コワイオッサンたちは何かで連絡を取り合って、俺はどんどん知らない場所へと連れていかれる。
――それからは、もう何も覚えていない。
何日経ったのかも覚えていない。
自分が何をしようとしていたのか、何をされたのかもわからない。
山道を只管歩いて降りて……保護されて……それから……?
それから俺は入院した。
目の前には鉄格子が見える。
一体どこに入院したのか解らない。
親も面会には来ないし、誰も俺の許にやってこない。
俺、なにしてたっけ?
俺、どこにいってたんだっけ?
分からない。思い出せない。わからない。
けど、イライラしなくなったのは嬉しい。
一日ボーっとしてヘラヘラ笑って、気がついたらご飯の時間で、気がついたら寝てる生活。

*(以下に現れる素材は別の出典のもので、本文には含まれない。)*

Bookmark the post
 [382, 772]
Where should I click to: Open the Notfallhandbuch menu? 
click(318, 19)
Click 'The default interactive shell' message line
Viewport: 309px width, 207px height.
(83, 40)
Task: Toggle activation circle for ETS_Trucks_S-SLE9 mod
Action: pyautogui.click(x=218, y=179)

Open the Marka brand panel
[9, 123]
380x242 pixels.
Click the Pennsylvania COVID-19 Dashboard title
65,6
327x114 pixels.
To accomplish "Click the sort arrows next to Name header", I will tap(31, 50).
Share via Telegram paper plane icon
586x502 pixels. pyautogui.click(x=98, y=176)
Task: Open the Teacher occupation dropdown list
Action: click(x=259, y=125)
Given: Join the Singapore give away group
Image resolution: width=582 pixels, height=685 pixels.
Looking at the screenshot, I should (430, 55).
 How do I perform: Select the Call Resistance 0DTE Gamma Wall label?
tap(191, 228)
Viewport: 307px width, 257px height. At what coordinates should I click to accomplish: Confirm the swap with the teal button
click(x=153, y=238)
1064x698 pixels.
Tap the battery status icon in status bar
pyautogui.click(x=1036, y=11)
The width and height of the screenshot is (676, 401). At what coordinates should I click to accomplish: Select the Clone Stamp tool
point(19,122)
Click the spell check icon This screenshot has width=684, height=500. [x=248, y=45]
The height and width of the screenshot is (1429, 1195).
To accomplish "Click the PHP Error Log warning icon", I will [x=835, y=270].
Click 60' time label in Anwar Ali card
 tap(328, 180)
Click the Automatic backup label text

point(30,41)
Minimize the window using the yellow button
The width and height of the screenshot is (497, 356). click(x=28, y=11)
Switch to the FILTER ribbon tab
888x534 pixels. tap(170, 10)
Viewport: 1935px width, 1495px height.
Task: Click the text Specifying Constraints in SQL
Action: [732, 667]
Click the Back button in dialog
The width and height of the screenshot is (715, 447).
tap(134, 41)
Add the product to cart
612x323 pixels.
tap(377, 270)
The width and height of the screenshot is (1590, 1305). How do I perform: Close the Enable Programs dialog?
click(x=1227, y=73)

医者が何か聞いてくるけど、何を言ってるのかわからない。
へらへらニコニコ。
俺がしているのはそれだけのこと。
あーあ……一体俺は、何がしたくて生まれてきたんだろうな。
もう、それさえも考えるのが面倒くさいや。
なーにも考えず。
なーにも思わず。
俺は一生、此処で暮らすんだ。
そしたら、コワイコトナンテナイ。